Scientific classification
- Kingdom: Plantae
- Clade: Tracheophytes
- Clade: Angiosperms
- Clade: Monocots
- Order: Asparagales
- Family: Asparagaceae
- Subfamily: Scilloideae
- Genus: Lachenalia
- Species: L. viridiflora
- Binomial name: Lachenalia viridiflora W.F.Barker

= Lachenalia viridiflora =

- Genus: Lachenalia
- Species: viridiflora
- Authority: W.F.Barker
- Conservation status: EN

Species of flowering plant

Lachenalia viridiflora, commonly known as the green-flowered Cape cowslip or turquoise hyacinth, is a species of flowering plant in the asparagus family native to the southwest Cape Provinces of South Africa. It was discovered in the 1960s, and first described in 1972 by Winsome Fanny Barker.

== Description ==
Lachenalia viridiflora is a bulbous species of perennial plant that grows 8-20cm tall. Each plant grows two leaves, which may be plain or with dark spots.

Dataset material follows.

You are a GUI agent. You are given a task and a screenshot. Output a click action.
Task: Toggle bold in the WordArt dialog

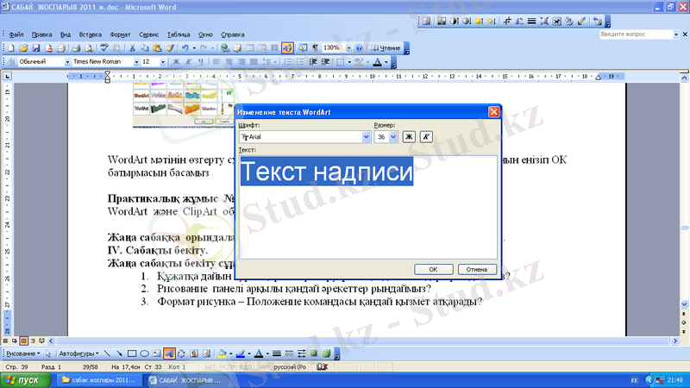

In the winter, plants produce racemes of tubular turquoise flowers with white tips; it is for this reason that Barker chose the specific epithet 'viridiflora', which is Latin for green-flowered. The flowers are pollinated by the lesser double-collared sunbird.

== Habitat and distribution ==
Lachenalia viridiflora is endemic to the Vrendenburg Peninsula, where there are two extant sub-populations. It grows in full sun on granite outcrops in sandy soil which becomes waterlogged in the winter. Lachenalia viridiflora is an endangered species, and is threatened by habitat loss and overgrazing.

== Cultivation ==
Lachenalia viridiflora is cultivated as a garden ornamental, and has gained the Royal Horticultural Society's Award of Garden Merit. Plants can be propagated through somatic embryogenesis, leaf cuttings, and by sowing seeds.